TÂCHES DEMANDÉES:
A) Imprimez à l'identique le passage de l'entretien avec Pierre Bertrand compris entre "Alors là je" et "pour ce téléfilm ?", bornes incluses.
B) Dans l'entretien avec Pierre Bertrand, quel instrument basque de bûcherons est mentionné pour la musique du téléfilm ?

─── EXTRAIT SOURCE

Musicien de Jazz, compositeur, arrangeur, pour orchestre, Pierre Bertrand vient de faire un deuxième album atypique au sein du groupe Caja Negra, « Joy », chez Cristalrecords. Depuis une dizaine d’années, il écrit de la musique pour l’image et à l’occasion de la sortie du film « Django », nous somme allé le voir chez Just Looking, société de production, de booking et de management qui s’occupe de ses tournées. Bertrand, un musicien très occupé !
Comment va la musique et vous ?
La musique va très bien. J’aimerais en faire beaucoup plus, j’en fait douze heures par jour, ça commence à être bien je pense.
Vous venez tout juste de sortir un album…
Il s’appelle « Joy » et on est en train de le promouvoir sur scène. Et j’ai d’autres projets que je suis en train d’organiser et des arrangements pour des disques multiples et variés et puis un téléfilm …
Pour qui ce téléfilm ?
C’est pour F3. Une histoire de meurtres dans les Landes. Il s’appelle d’ailleurs « Meurtres dans les Landes » de Jean-Marc Terra.
Comment vous a-t-il choisi ?
Par l’intermédiaire d’Eric Debègue de Cristal Groupe. Il est mon éditeur qui produit des CD de musique de film entre autres et qui sert aussi comme agent [voir son entretien en octobre 2013]. Il aide à financer les BO.
Alors vous êtes un jazzman, donc meurtre égal jazz ? Le cliché ?
Alors là je n’ai pas composé du jazz, c’est la musique tout court. Je compose de la musique quel que soit le style ! J’aime beaucoup la musique classique contemporaine française, je la connais très bien et j’en écris.
Musique à thème pour ce téléfilm ?
Je n’avais pas envie de faire une musique « carte postale » des Landes où le film se passe mais de la personnaliser un peu. Il y a des instruments basques qui sont très intéressants comme la txalaparta, un instrument de bûcherons qu’ils tapent avec des gros morceaux de bois sur des rondins. On a aussi un méga xylophone ; cela donne un son très étonnant, et je le mixerai avec des guitares rock et des cordes. C’est une musique assez sombre, acoustique…
Vous avez un orchestre de chambre, un quatuor ?

──────
─── EXTRAITS DE DONNÉES

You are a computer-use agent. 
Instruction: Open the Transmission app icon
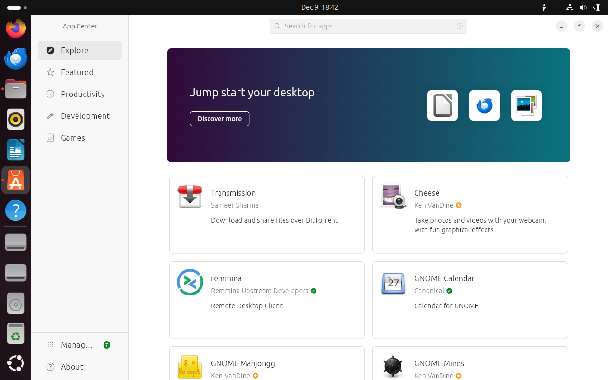pos(190,197)
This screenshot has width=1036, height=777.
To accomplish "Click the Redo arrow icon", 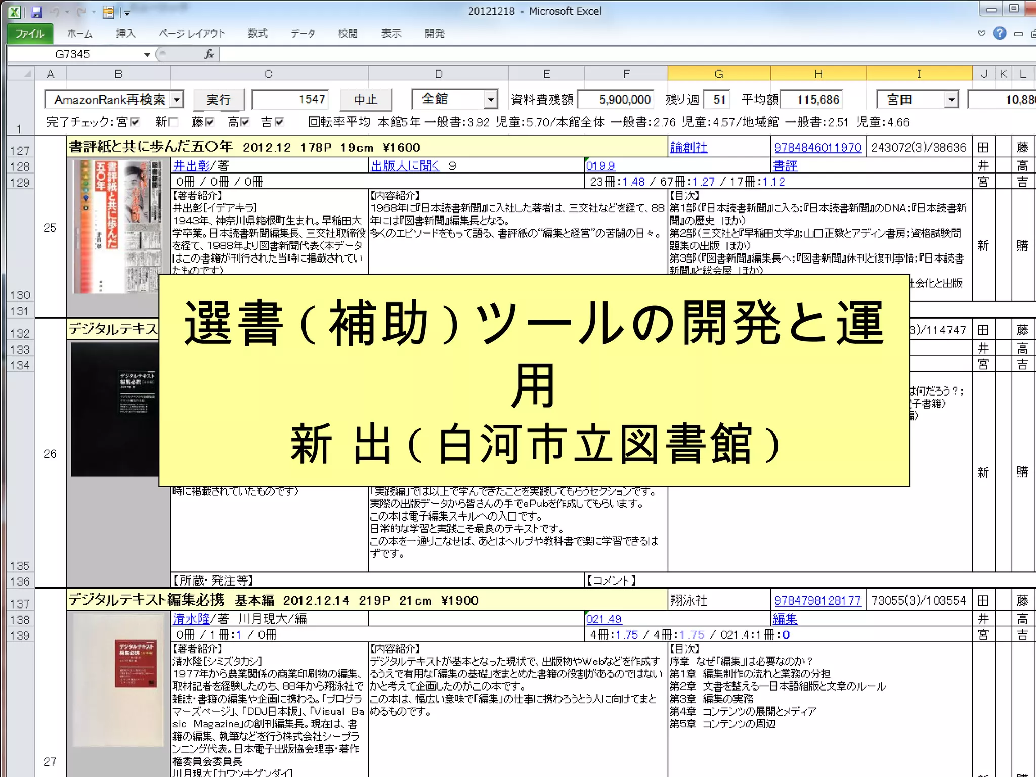I will 81,12.
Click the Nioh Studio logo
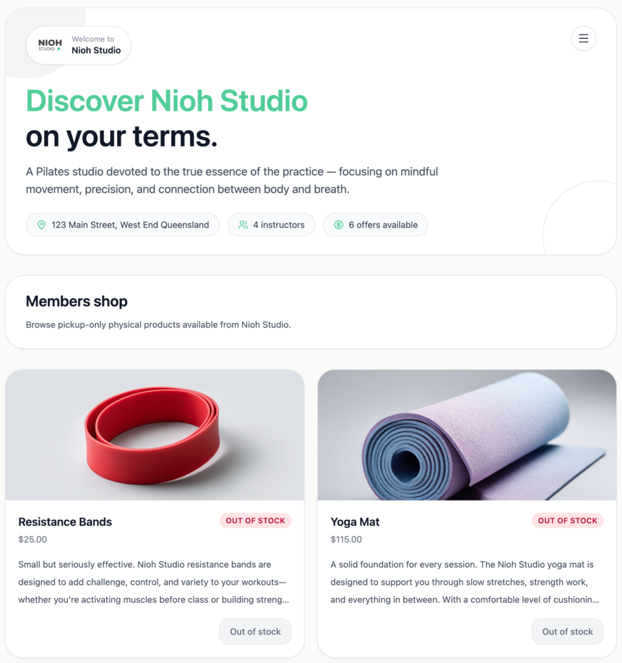 coord(50,45)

──────

RÉPONSES ATTENDUES:
A)
Alors là je n’ai pas composé du jazz, c’est la musique tout court. Je compose de la musique quel que soit le style ! J’aime beaucoup la musique classique contemporaine française, je la connais très bien et j’en écris.
Musique à thème pour ce téléfilm ?

B) La txalaparta.